┌──

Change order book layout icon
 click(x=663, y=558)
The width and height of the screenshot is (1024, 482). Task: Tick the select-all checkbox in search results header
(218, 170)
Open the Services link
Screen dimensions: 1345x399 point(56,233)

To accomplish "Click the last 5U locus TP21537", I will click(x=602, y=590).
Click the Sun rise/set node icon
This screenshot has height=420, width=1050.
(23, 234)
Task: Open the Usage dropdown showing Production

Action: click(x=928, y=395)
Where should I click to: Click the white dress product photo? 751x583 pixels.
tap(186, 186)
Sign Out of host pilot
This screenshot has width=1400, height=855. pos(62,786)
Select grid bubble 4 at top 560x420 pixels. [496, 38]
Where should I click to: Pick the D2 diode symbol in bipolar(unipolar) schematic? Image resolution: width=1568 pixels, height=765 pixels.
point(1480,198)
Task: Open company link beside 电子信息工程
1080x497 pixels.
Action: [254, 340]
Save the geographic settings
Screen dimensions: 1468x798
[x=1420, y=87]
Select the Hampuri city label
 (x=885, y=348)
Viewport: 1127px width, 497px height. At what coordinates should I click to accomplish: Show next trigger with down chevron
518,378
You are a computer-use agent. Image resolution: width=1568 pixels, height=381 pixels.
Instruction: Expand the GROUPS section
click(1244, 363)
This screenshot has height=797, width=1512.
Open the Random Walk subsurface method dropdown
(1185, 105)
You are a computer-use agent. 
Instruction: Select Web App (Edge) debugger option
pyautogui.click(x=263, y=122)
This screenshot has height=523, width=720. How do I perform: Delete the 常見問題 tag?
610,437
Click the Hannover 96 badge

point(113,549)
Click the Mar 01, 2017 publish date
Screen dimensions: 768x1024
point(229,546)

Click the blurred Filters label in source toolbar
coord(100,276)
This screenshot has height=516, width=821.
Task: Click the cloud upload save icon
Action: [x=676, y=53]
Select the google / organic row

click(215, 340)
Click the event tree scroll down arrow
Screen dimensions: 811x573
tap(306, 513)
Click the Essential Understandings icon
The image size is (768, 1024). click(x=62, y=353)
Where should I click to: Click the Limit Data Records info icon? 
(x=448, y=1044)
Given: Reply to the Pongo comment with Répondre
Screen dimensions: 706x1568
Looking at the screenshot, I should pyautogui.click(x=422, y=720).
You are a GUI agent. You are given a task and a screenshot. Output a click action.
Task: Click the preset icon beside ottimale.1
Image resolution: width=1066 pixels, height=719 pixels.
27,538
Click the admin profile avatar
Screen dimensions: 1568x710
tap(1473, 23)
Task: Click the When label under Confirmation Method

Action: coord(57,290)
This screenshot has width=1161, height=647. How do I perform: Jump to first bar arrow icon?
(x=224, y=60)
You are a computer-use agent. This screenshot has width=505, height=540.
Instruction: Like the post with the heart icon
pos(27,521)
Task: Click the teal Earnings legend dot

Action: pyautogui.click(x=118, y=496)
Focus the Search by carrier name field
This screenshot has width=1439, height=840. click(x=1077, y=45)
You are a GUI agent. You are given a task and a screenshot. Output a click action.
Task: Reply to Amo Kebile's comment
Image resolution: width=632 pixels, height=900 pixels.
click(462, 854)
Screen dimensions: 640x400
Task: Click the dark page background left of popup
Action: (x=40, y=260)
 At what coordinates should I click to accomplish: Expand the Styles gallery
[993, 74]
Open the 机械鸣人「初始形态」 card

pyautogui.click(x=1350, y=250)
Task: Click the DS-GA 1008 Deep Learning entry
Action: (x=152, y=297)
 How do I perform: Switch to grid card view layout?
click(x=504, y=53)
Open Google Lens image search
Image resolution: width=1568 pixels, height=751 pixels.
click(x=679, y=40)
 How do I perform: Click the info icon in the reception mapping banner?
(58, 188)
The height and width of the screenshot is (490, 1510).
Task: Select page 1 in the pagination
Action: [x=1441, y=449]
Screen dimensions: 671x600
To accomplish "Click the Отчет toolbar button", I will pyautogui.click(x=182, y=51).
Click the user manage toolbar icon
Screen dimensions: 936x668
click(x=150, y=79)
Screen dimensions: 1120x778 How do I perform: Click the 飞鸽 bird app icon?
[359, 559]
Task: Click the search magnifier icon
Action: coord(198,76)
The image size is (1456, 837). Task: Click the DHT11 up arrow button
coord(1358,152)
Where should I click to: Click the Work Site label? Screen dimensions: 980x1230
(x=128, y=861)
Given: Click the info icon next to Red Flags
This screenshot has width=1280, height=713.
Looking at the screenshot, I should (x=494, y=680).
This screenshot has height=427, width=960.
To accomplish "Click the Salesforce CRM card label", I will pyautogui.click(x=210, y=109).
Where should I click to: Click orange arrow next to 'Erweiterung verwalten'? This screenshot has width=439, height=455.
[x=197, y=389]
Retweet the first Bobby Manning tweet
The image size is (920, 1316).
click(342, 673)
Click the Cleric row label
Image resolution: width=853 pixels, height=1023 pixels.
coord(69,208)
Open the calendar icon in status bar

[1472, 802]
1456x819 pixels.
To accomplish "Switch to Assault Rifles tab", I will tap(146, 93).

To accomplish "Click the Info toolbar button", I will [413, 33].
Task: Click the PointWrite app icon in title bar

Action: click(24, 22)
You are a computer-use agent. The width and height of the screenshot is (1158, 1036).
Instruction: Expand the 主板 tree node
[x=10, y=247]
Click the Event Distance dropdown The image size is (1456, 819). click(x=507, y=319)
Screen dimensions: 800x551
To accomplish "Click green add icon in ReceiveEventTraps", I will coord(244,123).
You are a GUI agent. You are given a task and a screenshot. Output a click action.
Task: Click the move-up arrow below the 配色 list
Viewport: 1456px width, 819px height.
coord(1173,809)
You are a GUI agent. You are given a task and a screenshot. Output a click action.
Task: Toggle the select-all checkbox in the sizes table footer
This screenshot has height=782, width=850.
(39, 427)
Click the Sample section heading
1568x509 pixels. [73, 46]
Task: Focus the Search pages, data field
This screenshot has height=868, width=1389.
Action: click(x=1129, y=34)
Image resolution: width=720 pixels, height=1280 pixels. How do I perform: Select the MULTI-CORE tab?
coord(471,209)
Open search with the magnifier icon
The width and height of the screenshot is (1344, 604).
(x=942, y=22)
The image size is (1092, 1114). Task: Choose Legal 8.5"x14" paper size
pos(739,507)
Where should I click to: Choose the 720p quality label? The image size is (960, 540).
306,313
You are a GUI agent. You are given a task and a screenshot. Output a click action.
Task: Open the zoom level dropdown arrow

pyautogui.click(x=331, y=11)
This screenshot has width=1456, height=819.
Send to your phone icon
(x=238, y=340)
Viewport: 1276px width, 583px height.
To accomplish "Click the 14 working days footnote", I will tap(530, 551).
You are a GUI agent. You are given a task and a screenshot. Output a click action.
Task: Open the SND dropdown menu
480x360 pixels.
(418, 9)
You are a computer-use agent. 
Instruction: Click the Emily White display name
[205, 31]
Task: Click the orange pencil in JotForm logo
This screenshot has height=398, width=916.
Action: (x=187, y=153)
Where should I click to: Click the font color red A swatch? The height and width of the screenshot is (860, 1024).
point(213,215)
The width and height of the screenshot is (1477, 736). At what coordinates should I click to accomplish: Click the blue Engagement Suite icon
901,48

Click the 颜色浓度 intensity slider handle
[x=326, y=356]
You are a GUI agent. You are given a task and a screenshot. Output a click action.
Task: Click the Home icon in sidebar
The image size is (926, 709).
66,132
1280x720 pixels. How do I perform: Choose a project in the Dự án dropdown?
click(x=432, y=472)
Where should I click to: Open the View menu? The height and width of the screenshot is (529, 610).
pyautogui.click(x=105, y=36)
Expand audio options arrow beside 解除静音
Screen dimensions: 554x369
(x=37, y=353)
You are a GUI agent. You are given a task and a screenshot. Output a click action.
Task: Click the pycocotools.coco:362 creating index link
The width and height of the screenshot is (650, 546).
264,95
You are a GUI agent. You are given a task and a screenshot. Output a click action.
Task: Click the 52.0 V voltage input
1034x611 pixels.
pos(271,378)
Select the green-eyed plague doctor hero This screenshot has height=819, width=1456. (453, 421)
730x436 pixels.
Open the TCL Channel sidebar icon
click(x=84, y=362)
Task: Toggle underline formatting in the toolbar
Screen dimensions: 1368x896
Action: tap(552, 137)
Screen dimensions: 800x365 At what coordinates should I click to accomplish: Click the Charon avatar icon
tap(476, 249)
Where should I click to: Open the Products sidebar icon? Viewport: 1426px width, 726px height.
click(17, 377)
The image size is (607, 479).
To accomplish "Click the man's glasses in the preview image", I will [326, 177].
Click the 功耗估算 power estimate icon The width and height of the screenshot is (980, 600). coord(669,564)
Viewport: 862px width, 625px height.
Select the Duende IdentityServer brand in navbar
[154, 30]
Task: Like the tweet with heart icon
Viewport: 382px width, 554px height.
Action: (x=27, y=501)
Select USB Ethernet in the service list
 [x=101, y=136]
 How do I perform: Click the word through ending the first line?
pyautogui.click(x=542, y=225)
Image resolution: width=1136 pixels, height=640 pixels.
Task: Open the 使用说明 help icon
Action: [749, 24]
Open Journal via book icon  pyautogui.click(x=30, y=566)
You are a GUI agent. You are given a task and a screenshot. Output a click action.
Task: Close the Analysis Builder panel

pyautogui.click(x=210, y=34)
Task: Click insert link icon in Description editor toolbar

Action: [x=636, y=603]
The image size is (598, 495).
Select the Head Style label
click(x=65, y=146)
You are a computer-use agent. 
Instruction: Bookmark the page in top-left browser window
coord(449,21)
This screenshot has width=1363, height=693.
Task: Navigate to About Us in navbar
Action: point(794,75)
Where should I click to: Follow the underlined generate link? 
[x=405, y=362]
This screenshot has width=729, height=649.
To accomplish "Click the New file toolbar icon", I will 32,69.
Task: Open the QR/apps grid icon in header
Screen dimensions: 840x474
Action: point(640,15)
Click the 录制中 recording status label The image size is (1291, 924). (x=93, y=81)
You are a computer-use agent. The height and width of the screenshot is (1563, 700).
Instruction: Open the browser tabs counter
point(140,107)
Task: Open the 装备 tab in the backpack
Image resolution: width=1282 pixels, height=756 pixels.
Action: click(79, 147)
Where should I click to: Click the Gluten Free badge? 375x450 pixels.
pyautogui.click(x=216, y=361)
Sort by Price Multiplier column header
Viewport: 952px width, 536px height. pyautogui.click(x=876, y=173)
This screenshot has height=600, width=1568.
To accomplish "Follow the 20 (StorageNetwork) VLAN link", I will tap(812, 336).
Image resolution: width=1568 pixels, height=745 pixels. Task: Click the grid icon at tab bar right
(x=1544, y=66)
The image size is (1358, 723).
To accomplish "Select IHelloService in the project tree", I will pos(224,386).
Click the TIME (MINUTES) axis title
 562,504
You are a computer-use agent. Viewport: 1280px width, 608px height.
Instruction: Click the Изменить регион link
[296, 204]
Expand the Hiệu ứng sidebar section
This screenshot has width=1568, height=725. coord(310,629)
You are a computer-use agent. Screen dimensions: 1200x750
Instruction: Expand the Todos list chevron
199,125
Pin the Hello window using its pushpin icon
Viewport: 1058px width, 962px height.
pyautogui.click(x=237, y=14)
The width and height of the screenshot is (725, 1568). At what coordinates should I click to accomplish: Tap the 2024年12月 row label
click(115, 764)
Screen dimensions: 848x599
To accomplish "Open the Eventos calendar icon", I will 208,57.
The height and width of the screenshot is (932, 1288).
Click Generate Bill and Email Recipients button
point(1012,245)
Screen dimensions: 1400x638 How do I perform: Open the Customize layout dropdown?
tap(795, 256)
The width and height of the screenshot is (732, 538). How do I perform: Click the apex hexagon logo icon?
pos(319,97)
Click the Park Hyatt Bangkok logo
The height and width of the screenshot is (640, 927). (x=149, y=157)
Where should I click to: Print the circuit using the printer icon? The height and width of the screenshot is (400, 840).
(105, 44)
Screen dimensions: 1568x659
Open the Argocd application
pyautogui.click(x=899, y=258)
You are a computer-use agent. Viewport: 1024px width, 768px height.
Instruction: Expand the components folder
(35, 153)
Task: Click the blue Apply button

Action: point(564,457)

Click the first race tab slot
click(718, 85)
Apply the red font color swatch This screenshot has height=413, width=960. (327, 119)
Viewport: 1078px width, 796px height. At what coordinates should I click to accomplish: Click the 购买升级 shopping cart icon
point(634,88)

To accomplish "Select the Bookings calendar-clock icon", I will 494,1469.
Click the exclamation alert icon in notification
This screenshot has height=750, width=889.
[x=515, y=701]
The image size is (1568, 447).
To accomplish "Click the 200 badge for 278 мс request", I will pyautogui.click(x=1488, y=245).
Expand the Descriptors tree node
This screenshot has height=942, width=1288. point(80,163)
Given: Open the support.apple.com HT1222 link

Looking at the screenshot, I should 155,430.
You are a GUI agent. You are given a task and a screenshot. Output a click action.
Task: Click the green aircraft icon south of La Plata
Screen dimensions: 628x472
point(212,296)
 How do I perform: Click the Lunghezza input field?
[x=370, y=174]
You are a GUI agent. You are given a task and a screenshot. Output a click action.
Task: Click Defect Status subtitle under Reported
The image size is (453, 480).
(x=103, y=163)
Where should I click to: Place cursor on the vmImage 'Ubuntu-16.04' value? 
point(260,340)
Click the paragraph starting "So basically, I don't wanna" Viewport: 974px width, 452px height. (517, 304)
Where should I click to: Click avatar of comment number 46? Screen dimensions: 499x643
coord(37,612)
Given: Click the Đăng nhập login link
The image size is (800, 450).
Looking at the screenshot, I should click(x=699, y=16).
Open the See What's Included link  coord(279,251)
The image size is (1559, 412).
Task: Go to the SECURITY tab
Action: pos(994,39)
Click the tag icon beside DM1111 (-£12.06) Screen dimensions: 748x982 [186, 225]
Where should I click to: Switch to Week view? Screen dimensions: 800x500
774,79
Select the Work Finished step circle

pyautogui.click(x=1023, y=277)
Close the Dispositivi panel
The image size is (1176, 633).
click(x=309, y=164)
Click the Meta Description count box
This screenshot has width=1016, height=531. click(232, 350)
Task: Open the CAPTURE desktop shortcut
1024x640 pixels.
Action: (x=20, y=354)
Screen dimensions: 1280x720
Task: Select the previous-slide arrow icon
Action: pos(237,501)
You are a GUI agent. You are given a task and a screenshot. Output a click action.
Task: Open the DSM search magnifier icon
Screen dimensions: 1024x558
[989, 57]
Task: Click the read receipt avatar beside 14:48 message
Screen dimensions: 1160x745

└──

» **Problem description**
Whenever a line in the entries above includes the word "green", pull that line out.

» **Exercise answer**
To accomplish "Click green add icon in ReceiveEventTraps", I will coord(244,123).
Select the green-eyed plague doctor hero This screenshot has height=819, width=1456. (453, 421)
Task: Click the green aircraft icon south of La Plata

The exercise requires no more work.